Sports media legend Andrea Kremer, who calls Thursday Night Football games for Amazon Prime, was the 2018 recipient of the Pro Football Hall of Fame’s Pete Rozelle Radio-Television Award. Kremer can also be seen on HBO’s Real Sports With Bryant Gumbel and CBS Sports Network’s We Need to Talk.
We caught up with Kremer for this week’s “Friday Five” …
1. Who is your biggest mentor?
When I was honored by the Hall of Fame, I wanted to honor my mentors, and I broke it into various aspects of my career. So at NFL Films, it was Steve Sabol, Bob Ryan, Hank McElwee and Bob Angelo. From ESPN, it was John Walsh, Bob Eaton, Jim Cohen and Vince Doria. And at NBC, it was Dick Ebersol and Al Michaels. I framed it that way because they put me on the path to the Hall of Fame. Especially earlier in my career, they taught me skills and they supported me and they always saw something in me that I never saw in myself. That’s the biggest thing.
2. What’s your top pet peeve?
I have two phrases or words that bother me. One is, “With all due respect…” — which is just code for, “I’m about to disrespect you.” The second is the word “whatever,” which to me is dismissive and apathetic.

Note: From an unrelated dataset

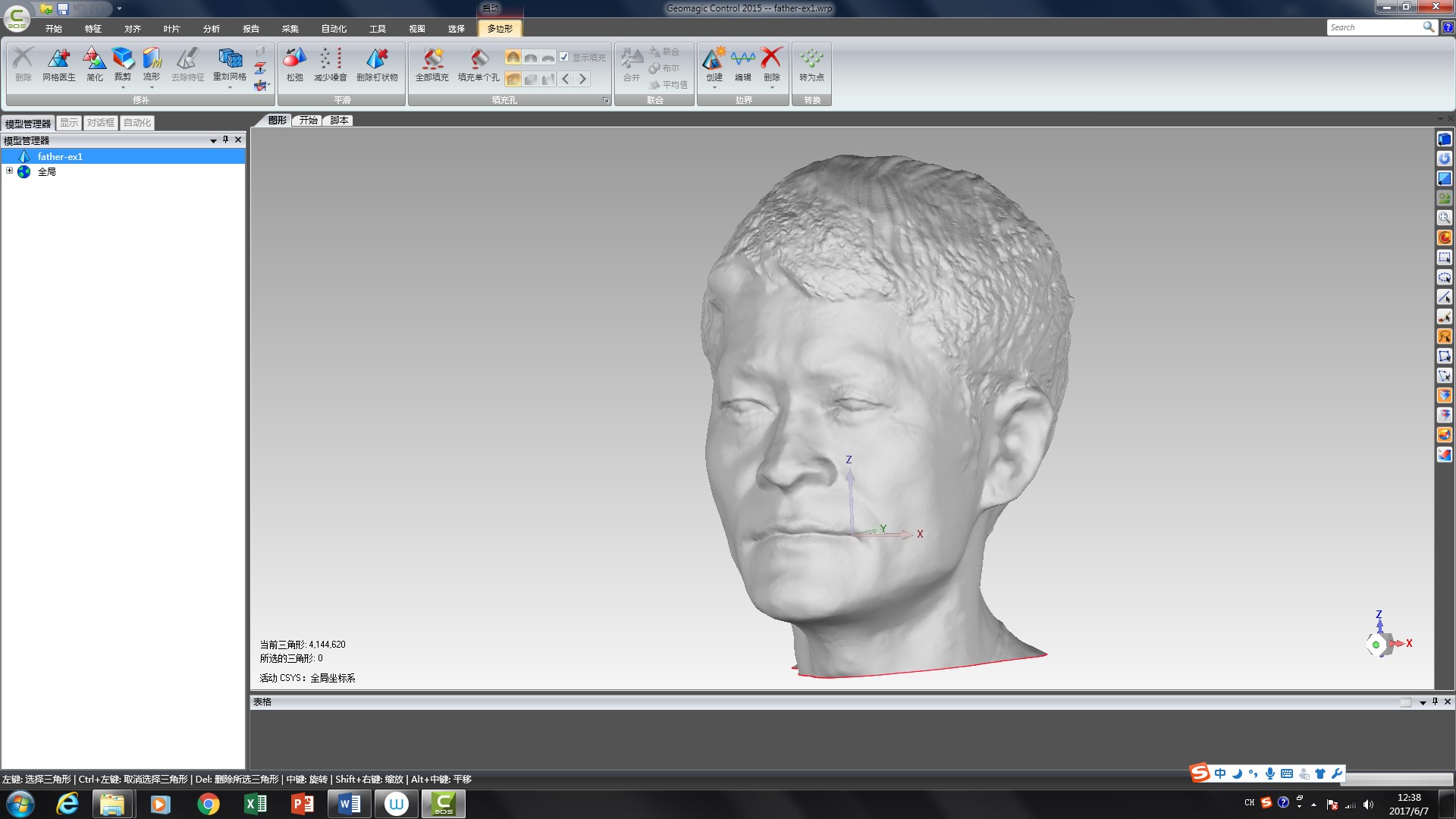This screenshot has height=819, width=1456.
Task: Open the 分析 ribbon tab
Action: (212, 29)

And for people in the business of journalism, I’m so tired of hearing people say, “Well, I’m friends with so-and-so…” Okay, wait a minute. Should you be friends with anybody that you’re covering, or that you work with professionally? And are you really friends? Or are you friend-ly – which in my opinion is a big difference? I’m not sure you should be friends with people that you want to cover.
3. What’s your favorite book?
Literally every room in our house teems with books — bookcases are everywhere. You can use the Dewey Decimal System to try to find books in my house!

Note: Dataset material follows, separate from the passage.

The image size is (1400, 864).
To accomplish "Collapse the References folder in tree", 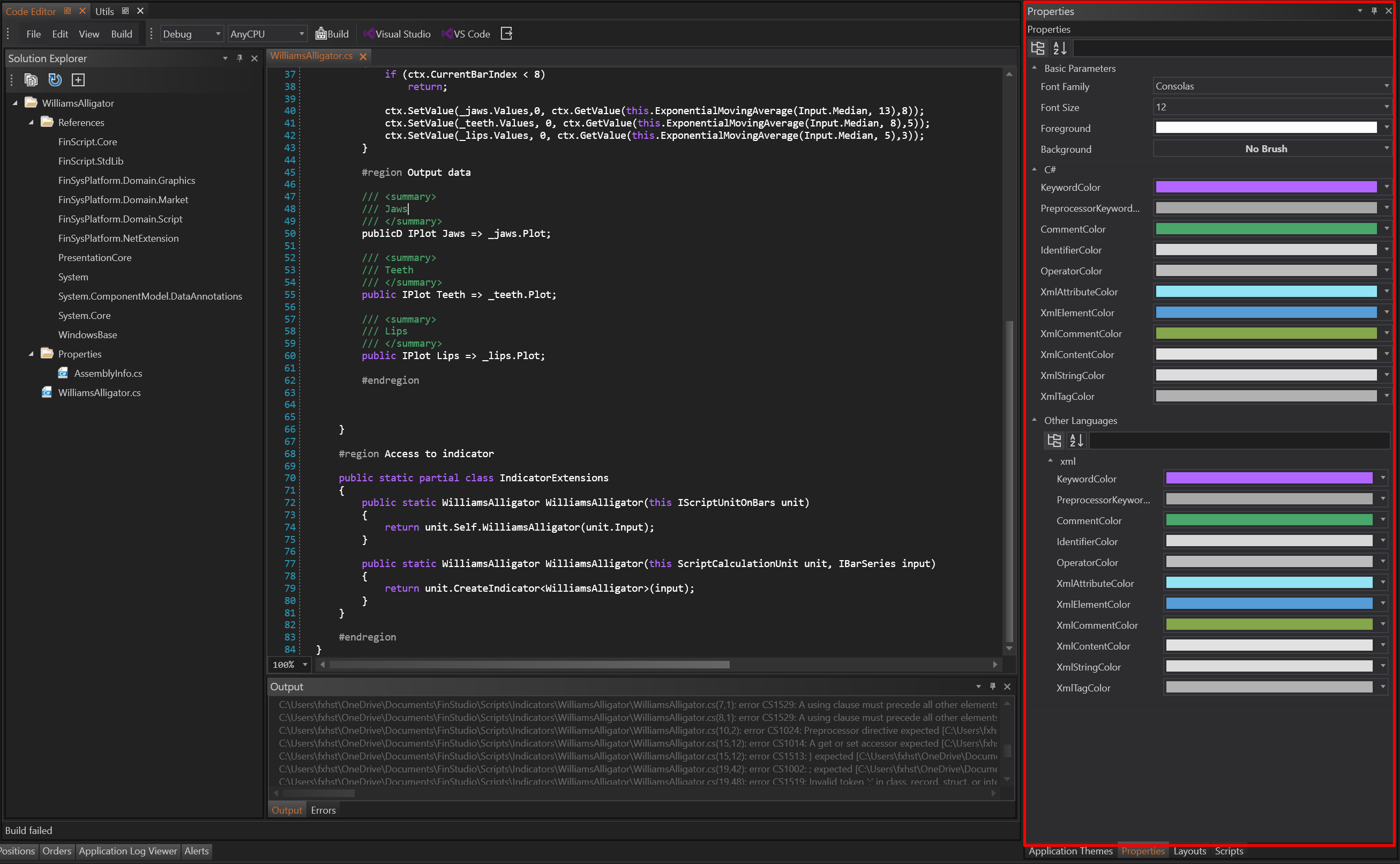I will 32,122.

I want to say books like Team of Rivals (by Doris Kearns Goodwin) or The Athletic Revolution by Jack Scott, which was really the seminal sports and activism book from the early ‘70s. But believe it or not, there are two books that I read as a young girl which resonate with me to this day. One is called The Little Prince by Antoine de Saint-Exupéry. I actually read it in both English and French, which was meaningful to me at that time. And the other one, believe it or not, is Harriet the Spy (by Louise Fitzhugh). It’s about a little girl who wanted to be a spy, and even as a young kid, had that kind of curiosity and drive and determination. So I feel like that book really impacted me, to know that you can be curious and investigative if you want. And it kind of brought out qualities in me at a really young age that I never thought would be so germane to what I was going to do for my career.
4. If you could have dinner with any three people in history, who would they be?
Given my affinity for interviewing, I’d have to say Barbara Walters. Given that I’m obsessed with Hamilton, which I think is one of the greatest and most impactful works of art I’ve ever experienced, I’d have to say Lin-Manuel Miranda. And finally, I’d have to say Nelson Mandela. I went to Robben Island. I stood outside and looked into his cell, which was one of the most emotional experiences I’ve had. It’s absolutely brutal, because you see where he lived, see where he worked, where he basically was made a slave. It was so impactful. And I would want to know, “What enabled you to have the grace that you have had?”
5. If you could go back in time, what advice would you give your teen self?
I don’t know if I have advice for my teen self as much as my younger professional self. You have to enjoy the moment. When I was coming up in the business, it was always, “What’s my next story? What’s my next game? What’s my next exclusive?” It was always, “What’s next? What’s next?” I was not taking advantage of some of the situations I was in.
There was a specific moment when that changed for me. And that was waking up in Beijing in 2008 the morning that I would be poolside when Michael Phelps could win his eighth gold medal. That was the moment that I realized, “You better take this in, because you’re never going to see this again in your lifetime.” And “taking this in” doesn’t mean you’re going to be any less professional, any less buttoned up, any less ready. It just means you can look around, take it in and acknowledge it. And six months later, when I was on the sidelines for the Super Bowl for NBC, I felt the same way. Those two events were pivotal in teaching me that I needed to do that. And I just wish I learned that earlier.